In order to form a corporation in California, you will be required to pay various fees and taxes. The breakdown of the required fees is as follows:

  • Articles of Incorporation - $100
  • A $275 fee is for nonprofits that qualify to file using form 1023-EZ, or a $600 fee for the standard 1023 application.
  • If you have already obtained federal tax exempt status under Section 501(c)(3) of the Internal Revenue Code, California State Exemption is free to file with form 3500A.
  • Initial Statement of Information - $20
  • Registered agent service - $120 per year (optional)

In total, expect to set aside $515 - $840 to set up a nonprofit yourself in California.

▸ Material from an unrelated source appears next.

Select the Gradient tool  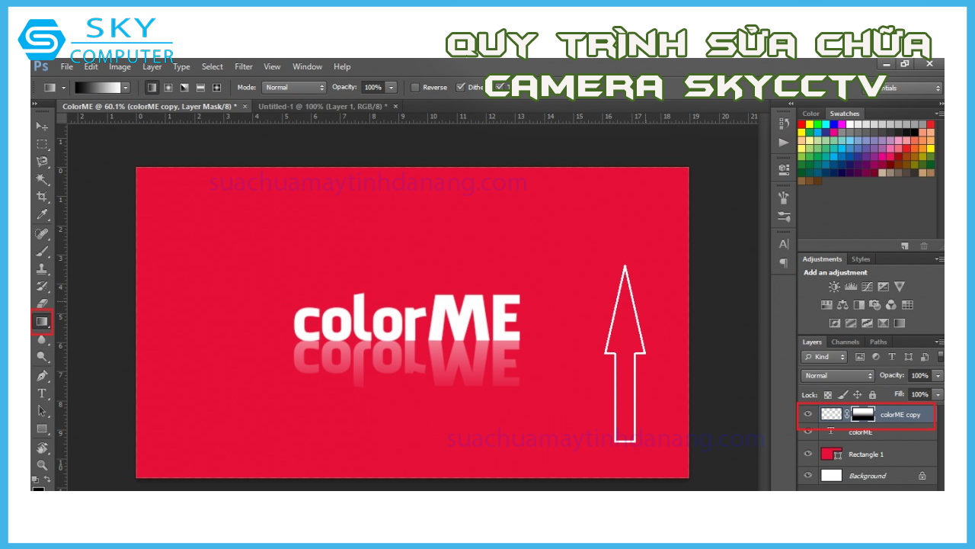tap(42, 322)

Businesses organized in other states can foreign qualify to conduct business in the State of California. To register your business, you will first need to complete and submit a Statement and Designation by Foreign Corporation - Nonprofit (Form S&DC S/N) along with a $30 filing fee.

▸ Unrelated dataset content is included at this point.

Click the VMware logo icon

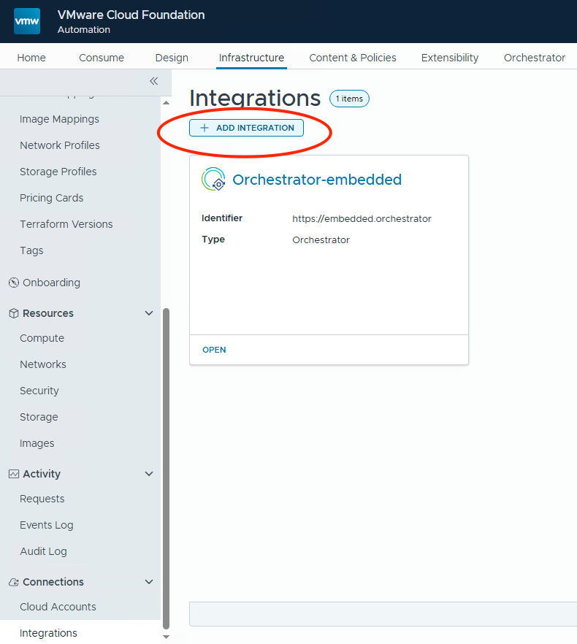tap(27, 21)
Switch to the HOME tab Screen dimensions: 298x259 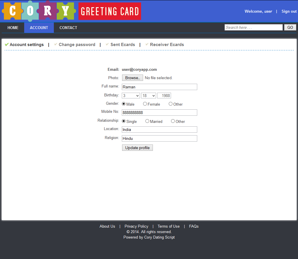point(13,27)
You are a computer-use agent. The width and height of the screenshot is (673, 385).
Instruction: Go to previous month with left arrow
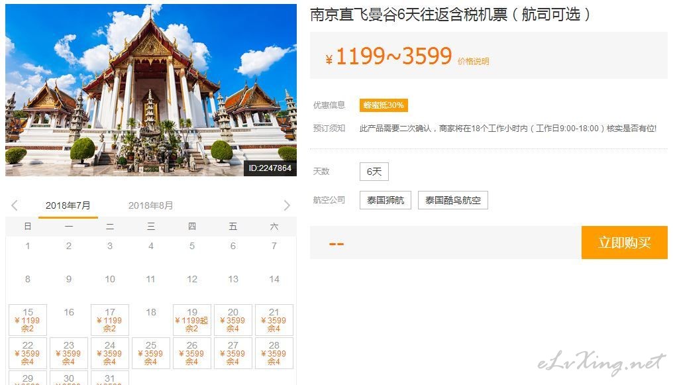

You will also be required to have a registered agent with a mailing address in California. You can designate a member of the business or utilize MyCorporation's registered agent service. It is also required that you submit a certificate of good standing from the state where your business is organized from within the last 6 months. This proves that your business is operating in compliance with the state where you originally formed it. If the corporation is a nonprofit, the certificate of good standing also must indicate the corporation is a nonprofit or nonstock corporation.